China has been a long time catalyst of consumer product scares in the U.S. in recent years. For example, in 2015 Lumber Liquidators was the latest large U.S. retailer in a string of companies to take heat over the safety of China-imported products. Their laminate flooring contained toxic amount of formaldehyde that did not meet health standards.
In 2007, a series of Chinese-made product scandals and recalls led to warnings and bans across a wide range of industries, from toys and personal care to seafood. Toy maker Mattel issued a recall of one million toys made with possible lead paint dangers.
China has shown little concern for the safety of U.S. consumers.
As the cannabis industry explodes in growth, there are no shortage of entrepreneurs eager to get in on the green rush. Newcomers (and long time brands) are turning to China for cheaply made pipes that can be sold stateside for what U.S. pipe manufacturers are selling their wares for. Outsourcing to China, like in many other industries allows a company to maximize their profit margin and keep costs down.
In the mad dash for cash cannabis accessory companies, head shops who sell pipes and everyone in between has failed to stop and consider the consequences of getting rich off of Chinese-made pipes.
What's Wrong With Chinese Glass
First, it's illegal to even sell Chinese pipes in the U.S.. Companies who sell Chinese pipes have found tricky ways around getting the pipes into the country.
For glass pipes, one of the tricks of the trade is to use drill-outs. According to Ken Kulow of Chameleon Glass (a highly respected leader of U.S. glass blowers), Chinese factories can sink the bowl in the pipe without drilling a hole in the bowl. When the pipes come over, they only have two openings—the carb and the mouth piece.
Chinese factories can feed a string through the pipe and call it a necklace on the import manifest.
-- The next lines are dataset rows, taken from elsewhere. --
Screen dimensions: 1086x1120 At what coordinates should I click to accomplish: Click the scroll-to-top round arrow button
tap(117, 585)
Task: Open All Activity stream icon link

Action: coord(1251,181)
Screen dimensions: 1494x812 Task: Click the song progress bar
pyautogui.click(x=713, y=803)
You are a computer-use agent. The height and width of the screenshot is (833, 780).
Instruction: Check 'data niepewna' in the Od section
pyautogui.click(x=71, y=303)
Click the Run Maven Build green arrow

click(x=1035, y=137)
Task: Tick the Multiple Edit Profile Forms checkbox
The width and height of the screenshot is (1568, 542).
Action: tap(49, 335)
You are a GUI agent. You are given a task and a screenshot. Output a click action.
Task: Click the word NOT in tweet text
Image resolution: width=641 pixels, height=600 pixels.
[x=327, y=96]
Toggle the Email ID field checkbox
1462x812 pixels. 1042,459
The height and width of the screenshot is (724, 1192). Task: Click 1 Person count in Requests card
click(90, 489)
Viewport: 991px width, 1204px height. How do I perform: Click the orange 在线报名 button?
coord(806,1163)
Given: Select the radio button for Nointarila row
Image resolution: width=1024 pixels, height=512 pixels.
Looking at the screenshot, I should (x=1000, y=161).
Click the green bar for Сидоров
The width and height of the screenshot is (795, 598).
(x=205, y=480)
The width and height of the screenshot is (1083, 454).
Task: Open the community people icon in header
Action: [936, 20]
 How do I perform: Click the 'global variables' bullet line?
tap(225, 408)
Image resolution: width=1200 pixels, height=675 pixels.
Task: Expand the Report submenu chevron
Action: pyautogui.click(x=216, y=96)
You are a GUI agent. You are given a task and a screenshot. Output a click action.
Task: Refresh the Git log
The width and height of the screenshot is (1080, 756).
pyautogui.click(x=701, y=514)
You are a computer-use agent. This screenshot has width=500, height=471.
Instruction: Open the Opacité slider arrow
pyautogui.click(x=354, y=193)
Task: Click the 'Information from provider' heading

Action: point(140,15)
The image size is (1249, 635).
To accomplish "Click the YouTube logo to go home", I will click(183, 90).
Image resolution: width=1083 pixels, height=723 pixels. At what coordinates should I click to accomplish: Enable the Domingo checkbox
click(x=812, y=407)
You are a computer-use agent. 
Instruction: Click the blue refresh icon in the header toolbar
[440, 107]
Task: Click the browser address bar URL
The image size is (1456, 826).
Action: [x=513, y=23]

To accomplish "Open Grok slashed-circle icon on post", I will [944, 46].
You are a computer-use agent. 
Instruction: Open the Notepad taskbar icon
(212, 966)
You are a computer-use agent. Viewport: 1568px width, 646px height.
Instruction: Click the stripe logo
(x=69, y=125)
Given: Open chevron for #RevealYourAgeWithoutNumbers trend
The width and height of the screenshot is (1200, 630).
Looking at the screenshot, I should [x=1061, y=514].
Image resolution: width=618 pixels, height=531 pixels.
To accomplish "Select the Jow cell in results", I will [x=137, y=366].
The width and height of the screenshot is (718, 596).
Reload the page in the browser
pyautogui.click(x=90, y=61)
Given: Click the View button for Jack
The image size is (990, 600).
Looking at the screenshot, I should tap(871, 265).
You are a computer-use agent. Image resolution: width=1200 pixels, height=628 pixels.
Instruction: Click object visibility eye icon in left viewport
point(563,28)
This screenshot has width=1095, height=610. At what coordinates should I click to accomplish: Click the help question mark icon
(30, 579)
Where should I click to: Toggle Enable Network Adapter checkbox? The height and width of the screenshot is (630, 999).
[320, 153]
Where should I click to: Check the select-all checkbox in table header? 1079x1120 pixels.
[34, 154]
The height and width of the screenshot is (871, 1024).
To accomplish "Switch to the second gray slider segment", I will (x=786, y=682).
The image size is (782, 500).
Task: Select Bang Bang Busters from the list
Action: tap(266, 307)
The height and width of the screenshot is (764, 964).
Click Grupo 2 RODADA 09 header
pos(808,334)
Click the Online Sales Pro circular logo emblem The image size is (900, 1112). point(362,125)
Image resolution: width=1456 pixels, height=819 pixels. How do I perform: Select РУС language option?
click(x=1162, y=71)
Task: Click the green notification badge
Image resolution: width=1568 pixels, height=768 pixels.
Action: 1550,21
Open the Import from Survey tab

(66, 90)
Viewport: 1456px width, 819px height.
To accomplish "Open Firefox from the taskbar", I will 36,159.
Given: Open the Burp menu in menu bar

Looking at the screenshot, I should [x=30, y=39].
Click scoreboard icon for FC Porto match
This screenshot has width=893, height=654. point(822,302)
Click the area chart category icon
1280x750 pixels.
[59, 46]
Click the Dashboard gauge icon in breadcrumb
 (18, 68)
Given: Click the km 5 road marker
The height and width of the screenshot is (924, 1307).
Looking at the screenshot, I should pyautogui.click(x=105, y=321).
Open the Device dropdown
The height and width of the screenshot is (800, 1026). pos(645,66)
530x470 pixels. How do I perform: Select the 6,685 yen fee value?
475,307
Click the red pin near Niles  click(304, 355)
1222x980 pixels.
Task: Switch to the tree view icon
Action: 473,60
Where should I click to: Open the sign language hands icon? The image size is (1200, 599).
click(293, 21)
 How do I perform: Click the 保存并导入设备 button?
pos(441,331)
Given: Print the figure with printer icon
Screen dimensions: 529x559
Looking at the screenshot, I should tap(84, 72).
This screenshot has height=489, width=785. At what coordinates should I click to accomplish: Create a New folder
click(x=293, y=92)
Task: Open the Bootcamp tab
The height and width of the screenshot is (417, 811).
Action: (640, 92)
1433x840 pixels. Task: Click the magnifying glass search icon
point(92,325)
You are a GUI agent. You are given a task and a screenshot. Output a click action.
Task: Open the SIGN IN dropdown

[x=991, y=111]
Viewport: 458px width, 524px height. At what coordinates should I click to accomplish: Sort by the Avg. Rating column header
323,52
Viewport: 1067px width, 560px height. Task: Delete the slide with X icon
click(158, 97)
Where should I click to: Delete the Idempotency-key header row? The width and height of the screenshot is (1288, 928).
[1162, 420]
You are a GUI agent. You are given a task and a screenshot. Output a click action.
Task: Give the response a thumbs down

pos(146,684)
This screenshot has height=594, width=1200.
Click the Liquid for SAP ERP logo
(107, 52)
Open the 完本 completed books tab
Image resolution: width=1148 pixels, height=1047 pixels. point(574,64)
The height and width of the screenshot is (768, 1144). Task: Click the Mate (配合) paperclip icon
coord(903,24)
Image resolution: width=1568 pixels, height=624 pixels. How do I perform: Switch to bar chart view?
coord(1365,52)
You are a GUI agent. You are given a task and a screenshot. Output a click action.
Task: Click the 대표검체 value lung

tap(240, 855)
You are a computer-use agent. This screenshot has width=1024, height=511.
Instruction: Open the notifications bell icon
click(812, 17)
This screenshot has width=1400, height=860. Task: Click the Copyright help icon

In other cases, pipes are hidden within other shipments of products. The pipes appear on X-ray searches of imported shipping containers, however, port officials have neither the time nor resources to go after the recipient because they can't justify the cost.
Drill out hole in Chinese glass pipephoto: Chameleon Glass
Later, a hole is drilled out of the bowl. Kulow says drilling the hole weakens the pipe in the bowl where it needs to be strongest. The constant heating and cooling of the bowl can cause expansion and contraction in the glass. There is a probability of glass dust or glass shards inside the pipe. Once inhaled, glass powder enters the lungs and can cause a permanent debilitating disease similar to Mesothelioma, an aggressive condition affecting the membrane of the lung's lining.
glass shards similar to Asbestos in the lungphoto: mesothelioma.com
So when someone smokes out of a Chinese-made pipe for the first time, their friends may hear something like, "Dude, that first pull was rough." That's the sound of your lungs screaming out in pain from glass dust.
Aside from destroying lungs with glass powder, there's another concern. China is famous for their lead-based paints. American glass blowers have advanced the art of glassblowing to include cool colors in integrated into cool patterns in their glass pipes. Chinese replica's of popular U.S.-made styles emulate the look by painting the insides of the pipes with metal oxides rather than using the same technique.
metal oxide paint inside Chinese glass pipes to emulate American stylesphoto: Chameleon Glass
Austin based GRAV Labs founder, Dave Daily recently admitted outsourcing his production to China on a Podcast called Torch Time. GRAV Labs claims to employ glass blowers in Austin, however, Ken at Chameleon points out the majority of products are made in China, and later "Made in China" stickers are removed and sold from Austin as the 'point of origin'.
U.S. Glass Manufacturers Taking the Hit
U.S. glass blowing artists have essentially created the glass pipe market, and continue to drive innovation while facing cheap knock-off competition from sweatshops who go online to find and replicate the most popular styles. Companies like Chameleon and Brothers with Glass have seen their market share tumble directly from being undercut by imported cheap products.
The market for imported glass opened up after "Black Monday" in February 2003. That was the day feds launched Operation Pipe Dream, and conducted a nationwide crackdown on U.S. based glass manufacturers. Black Monday resulted in multiple arrests and convictions, including Tommy Chong, who was incarcerated for a year for his involvement in his family bong-making business. It was one of the dumbest examples of spending money to fight the war on drugs.
photo: Degenerate Art—the art and culture of glass pipes documentary
The cause and effect of Operation Pipe Dream set forth a series of dominoes that ultimately created a vacuum for which cheaply made imported glass could fill the demand. What the feds didn't calculate was the impact of lost wages from lost jobs and lost revenue from tariffs and taxes that aren't collected on pipes entering the country.
Essentially, a majority of the imported glass industry cheaply manufactures dangerous pipes that they can sell for dirt cheap by avoiding paying taxes or tariffs which makes a few select entrepreneurs very rich.
Are Chinese-made pipes bad for your health? The bigger question is about how all Chinese-made products sold in the U.S. are made and how manufacturers can be held accountable.
The surefire way to make sure the pipe you're smoking out of isn't going to have any potential health concerns is buy American.